Staying Fit Could Help Steer Clear of Genetic Heart Diseases
It takes a special person to enjoy every single workout every single time. You’re only human, right? So getting frustrated, angry, sleepy, teary, competitive and exhausted is all part of the process. That said, so is feeling happy, accomplished and proud when you make it to the end of your workout.
And if you’re the kind that hates exercising with the fiery passion of a thousand suns, this piece.. erm, well I hope gets you right on back track (no pun intended).
A new study indicates exercise may be the best way to keep off heart disease- even for those with a genetic pre-disposition.

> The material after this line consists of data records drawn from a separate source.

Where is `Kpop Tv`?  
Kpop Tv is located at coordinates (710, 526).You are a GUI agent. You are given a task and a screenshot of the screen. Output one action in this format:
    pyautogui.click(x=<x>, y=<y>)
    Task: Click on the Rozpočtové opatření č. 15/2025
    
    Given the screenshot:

“The main message of this study is that genetic risk isn’t deterministic,” says Erik Ingelsson, M.D., Ph.D., professor of medicine at Stanford University School of Medicine and lead author of the study published in the American Heart Association journal, Circulation. “Even if your parents died early of heart disease, you can reduce your risk to the level of someone with no family history of the disease by increasing your fitness.”
“This study further buoys what I’ve always said—that exercise is good for everyone and everything,” saysConsumer Reports’ chief medical advisor Marvin M. Lipman, M.D.
In one of the largest observational studies on fitness and heart disease, researchers examined data collected from nearly a half-million people in the UK Biobank database. The investigators found that people with higher levels of grip strength, physical activity, and cardiorespiratory fitness had reduced risks of heart attacks and stroke, even if they had a genetic predisposition for heart disease.
For participants deemed at intermediate genetic risk for cardiovascular diseases, those with the strongest grips were 36 percent less likely to develop coronary heart disease and had a 46 percent reduction in their risk for atrial fibrillation compared with study participants who had the same genetic risk and the weakest grips. Researchers determined various levels of genetic risk according to measurements based on discoveries from genomewide association studies, the most common study design to discover genetic variation associated with disease.
The study authors explained that the results of this research could have important implications for public health, especially considering the fact that little is known about the effects of exercise in individuals who have genetically inherited a risk of cardiovascular disease.